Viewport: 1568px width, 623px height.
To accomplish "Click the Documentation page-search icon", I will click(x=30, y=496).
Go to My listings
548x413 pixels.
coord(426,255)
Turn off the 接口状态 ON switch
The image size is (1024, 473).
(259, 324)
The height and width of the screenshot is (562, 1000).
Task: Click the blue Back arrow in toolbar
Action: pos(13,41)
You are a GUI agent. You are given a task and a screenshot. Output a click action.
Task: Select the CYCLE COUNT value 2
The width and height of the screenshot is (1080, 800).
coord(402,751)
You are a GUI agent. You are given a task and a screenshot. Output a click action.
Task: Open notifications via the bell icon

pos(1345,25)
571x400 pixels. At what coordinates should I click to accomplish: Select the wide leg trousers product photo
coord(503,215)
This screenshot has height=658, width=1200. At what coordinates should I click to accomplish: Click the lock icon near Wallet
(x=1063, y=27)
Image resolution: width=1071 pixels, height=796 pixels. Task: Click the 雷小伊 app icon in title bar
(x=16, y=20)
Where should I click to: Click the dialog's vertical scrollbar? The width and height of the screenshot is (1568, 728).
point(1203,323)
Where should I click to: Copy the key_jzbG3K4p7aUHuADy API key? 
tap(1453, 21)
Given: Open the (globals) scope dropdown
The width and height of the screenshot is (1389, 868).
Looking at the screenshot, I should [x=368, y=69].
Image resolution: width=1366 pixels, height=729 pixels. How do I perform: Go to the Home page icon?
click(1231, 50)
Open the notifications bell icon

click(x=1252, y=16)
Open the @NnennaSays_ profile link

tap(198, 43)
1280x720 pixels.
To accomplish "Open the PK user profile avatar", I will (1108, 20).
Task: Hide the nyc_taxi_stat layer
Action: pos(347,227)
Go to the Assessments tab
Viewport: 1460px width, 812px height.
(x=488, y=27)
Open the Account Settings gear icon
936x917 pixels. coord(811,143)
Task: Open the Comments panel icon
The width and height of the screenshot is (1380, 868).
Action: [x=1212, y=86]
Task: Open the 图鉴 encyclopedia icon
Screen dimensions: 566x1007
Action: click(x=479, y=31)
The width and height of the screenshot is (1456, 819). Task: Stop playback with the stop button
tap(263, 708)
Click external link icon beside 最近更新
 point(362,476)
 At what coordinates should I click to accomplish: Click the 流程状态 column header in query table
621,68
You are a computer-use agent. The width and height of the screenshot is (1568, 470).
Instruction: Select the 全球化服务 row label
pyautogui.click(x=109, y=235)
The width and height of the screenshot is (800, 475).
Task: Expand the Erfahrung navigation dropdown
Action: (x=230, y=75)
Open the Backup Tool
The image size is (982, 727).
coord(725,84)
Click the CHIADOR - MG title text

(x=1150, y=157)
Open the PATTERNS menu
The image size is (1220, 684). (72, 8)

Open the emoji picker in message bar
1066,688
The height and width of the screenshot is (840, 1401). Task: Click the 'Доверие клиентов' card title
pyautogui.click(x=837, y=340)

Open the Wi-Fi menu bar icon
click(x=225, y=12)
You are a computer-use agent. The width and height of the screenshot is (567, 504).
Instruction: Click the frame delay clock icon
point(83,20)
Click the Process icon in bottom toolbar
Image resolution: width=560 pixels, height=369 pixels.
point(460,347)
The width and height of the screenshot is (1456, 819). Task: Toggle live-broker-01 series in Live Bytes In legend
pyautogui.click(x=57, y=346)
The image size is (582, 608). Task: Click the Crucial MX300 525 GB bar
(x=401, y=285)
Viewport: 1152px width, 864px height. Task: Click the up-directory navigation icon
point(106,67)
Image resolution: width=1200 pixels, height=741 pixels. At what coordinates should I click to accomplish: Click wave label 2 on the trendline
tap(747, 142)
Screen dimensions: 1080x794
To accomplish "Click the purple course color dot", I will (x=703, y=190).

* * *

**Your instructions**
Replace "Viewport" with "Display" everywhere it appears in the lines above, and rewrite the lines with nothing else changed.

**Exercise output**
Display: 1568px width, 623px height.
To accomplish "Click the Documentation page-search icon", I will click(x=30, y=496).
Go to My listings
548x413 pixels.
coord(426,255)
Turn off the 接口状态 ON switch
The image size is (1024, 473).
(259, 324)
The height and width of the screenshot is (562, 1000).
Task: Click the blue Back arrow in toolbar
Action: pos(13,41)
You are a GUI agent. You are given a task and a screenshot. Output a click action.
Task: Select the CYCLE COUNT value 2
The width and height of the screenshot is (1080, 800).
coord(402,751)
You are a GUI agent. You are given a task and a screenshot. Output a click action.
Task: Open notifications via the bell icon

pos(1345,25)
571x400 pixels. At what coordinates should I click to accomplish: Select the wide leg trousers product photo
coord(503,215)
This screenshot has height=658, width=1200. At what coordinates should I click to accomplish: Click the lock icon near Wallet
(x=1063, y=27)
Image resolution: width=1071 pixels, height=796 pixels. Task: Click the 雷小伊 app icon in title bar
(x=16, y=20)
Where should I click to: Click the dialog's vertical scrollbar? The width and height of the screenshot is (1568, 728).
point(1203,323)
Where should I click to: Copy the key_jzbG3K4p7aUHuADy API key? 
tap(1453, 21)
Given: Open the (globals) scope dropdown
The width and height of the screenshot is (1389, 868).
Looking at the screenshot, I should [x=368, y=69].
Image resolution: width=1366 pixels, height=729 pixels. How do I perform: Go to the Home page icon?
click(1231, 50)
Open the notifications bell icon

click(x=1252, y=16)
Open the @NnennaSays_ profile link

tap(198, 43)
1280x720 pixels.
To accomplish "Open the PK user profile avatar", I will (1108, 20).
Task: Hide the nyc_taxi_stat layer
Action: pos(347,227)
Go to the Assessments tab
Display: 1460px width, 812px height.
(x=488, y=27)
Open the Account Settings gear icon
936x917 pixels. coord(811,143)
Task: Open the Comments panel icon
The width and height of the screenshot is (1380, 868).
Action: [x=1212, y=86]
Task: Open the 图鉴 encyclopedia icon
Screen dimensions: 566x1007
Action: click(x=479, y=31)
The width and height of the screenshot is (1456, 819). Task: Stop playback with the stop button
tap(263, 708)
Click external link icon beside 最近更新
 point(362,476)
 At what coordinates should I click to accomplish: Click the 流程状态 column header in query table
621,68
You are a computer-use agent. The width and height of the screenshot is (1568, 470).
Instruction: Select the 全球化服务 row label
pyautogui.click(x=109, y=235)
The width and height of the screenshot is (800, 475).
Task: Expand the Erfahrung navigation dropdown
Action: (x=230, y=75)
Open the Backup Tool
The image size is (982, 727).
coord(725,84)
Click the CHIADOR - MG title text

(x=1150, y=157)
Open the PATTERNS menu
The image size is (1220, 684). (72, 8)

Open the emoji picker in message bar
1066,688
The height and width of the screenshot is (840, 1401). Task: Click the 'Доверие клиентов' card title
pyautogui.click(x=837, y=340)

Open the Wi-Fi menu bar icon
click(x=225, y=12)
You are a computer-use agent. The width and height of the screenshot is (567, 504).
Instruction: Click the frame delay clock icon
point(83,20)
Click the Process icon in bottom toolbar
Image resolution: width=560 pixels, height=369 pixels.
point(460,347)
The width and height of the screenshot is (1456, 819). Task: Toggle live-broker-01 series in Live Bytes In legend
pyautogui.click(x=57, y=346)
The image size is (582, 608). Task: Click the Crucial MX300 525 GB bar
(x=401, y=285)
Display: 1152px width, 864px height. Task: Click the up-directory navigation icon
point(106,67)
Image resolution: width=1200 pixels, height=741 pixels. At what coordinates should I click to accomplish: Click wave label 2 on the trendline
tap(747, 142)
Screen dimensions: 1080x794
To accomplish "Click the purple course color dot", I will (x=703, y=190).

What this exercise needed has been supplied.